Now, take your wave picture and erase all the parts of the wave between the little lines you drew. See those gaps? That’s what the CD is NOT picking up and the record is.

Sure, these gaps are too quick for us to notice that they are there when we just listen to a CD, but when you listen to a CD of a recording and a clean LP of a recording on a comparable stereo system, you will notice that the LP sounds more real.

Now… you might be asking how the record picks up the sound wave constantly.

The way the basic record works is that the sound enters the input device (usually a microphone, but just the broadcast horn in the old days) and this device ends up at a cutting needle. Your sound, since all sound is really is a disturbance in air pressure, pushes against the needle which causes it to vibrate. This vibration of the needle is cut into the record.

The way to visualize this is with a new drawing of a wave. Imagine that your arm is the sound and your pencil is the needle. Your hand never leaves the pencil while it is drawing, so the picture of the wave is complete.

Does this all make sense? I hope so. I’m writing this after a full day of work, so please feel free to ask if you have any other questions.

One thing that often seems forgotten in MP3 questions: assuming that a large proportion of MP3 usage is from internet downloads, remember that not every country in the world has high-speed (or even unmetered) internet access. The UK might have reasonable internet links (well, around an average 56k) but also has metered access, and as long as that’s the case, large MP3 downloads will not catch on.

Arden, that was a pretty decent explanation of the differences between phonographs and CDs, but your example’s flawed.

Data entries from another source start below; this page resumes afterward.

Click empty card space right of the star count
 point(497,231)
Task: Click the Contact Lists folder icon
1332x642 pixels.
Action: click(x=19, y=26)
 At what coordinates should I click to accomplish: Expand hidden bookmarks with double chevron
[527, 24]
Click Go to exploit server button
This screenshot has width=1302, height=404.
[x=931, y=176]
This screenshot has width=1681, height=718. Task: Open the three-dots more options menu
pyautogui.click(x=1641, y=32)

You gave the idea that because the CD skips part of the waveform when it samples, it doesn’t get the whole thing. While the difference might be analog-digital, it’s not discrete-time vs. analog. It has been proven that when you sample at one frequency, you will get all information (signals, wave, whatever) that is one-half the sampling frequency perfectly. I’m sure you’re aware of this (it’s usually referred to as the Shannon Sampling Theorem. If anyone’s interested, there’s a rough outline of a proof here : http://ptolemy.eecs.berkeley.edu/~eal/eecs20/week13/nyquistShannon.html . It isn’t easy to explain.

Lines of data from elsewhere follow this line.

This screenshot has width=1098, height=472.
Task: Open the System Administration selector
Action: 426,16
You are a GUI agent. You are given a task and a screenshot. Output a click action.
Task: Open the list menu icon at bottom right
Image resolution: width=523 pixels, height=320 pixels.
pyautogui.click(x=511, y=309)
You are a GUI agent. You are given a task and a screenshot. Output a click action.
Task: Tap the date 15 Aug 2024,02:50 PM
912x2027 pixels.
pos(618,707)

CDs currently are sampling, as you indicated, at 44.1 kHz, twice the frequency anyone can hear (which might be almost 20kHz if you don’t go to rock concerts). Now Nyquist added a bit more, showing that if you have signals at a higher frequency in there, it’ll add distortion (referred to in this case as aliasing) when you sample and that comes out sounding bad. So there is one problem that must be avoided, namely, filter out anything above 22.05 kHz so you don’t get that stuff. Trouble is, the best filters aren’t going to cut you off at exactly 22.05 kHz so you’re getting a bit of nastiness there at the high end. CurtC alluded to this in his (2), and I’m with him, this really isn’t causing the difference; plus, higher sampling rates will take care of that.

So what is the difference? I can’t say I know for sure, but I have a feeling it’s just plain noise or something to do with the fact that the CD has digital levels of volume (to put it simply), while analog recordings are only limited by noise. Still, this problem can be practically overcome by making your digital increments small enough that there’s no noticeable difference.

All in all, my guess is just plain noise. This is not intended to be a criticism of anyone’s preference for either medium, just trying to clarify a point. I’m not an expert on audio systems, but I do know the difference between discrete-time, analog, and digital signals.

panama jack


“We do things with our mind, even in our everyday life, for which we are not responsible.” -Einstein

An excellent point, panamajack.

I was trying to keep my explanation as simple as possible and look how long it became. Your addition to it helps immensely.

Another issue in Analog vs. Digital is simple range of volume. Digital 0 is the loudest you can get with a CD before getting instant, absolute distortion. You can get much louder in Analog with a slow increase in distortion which is often not noticable.

Of course, there are lots of other factors too.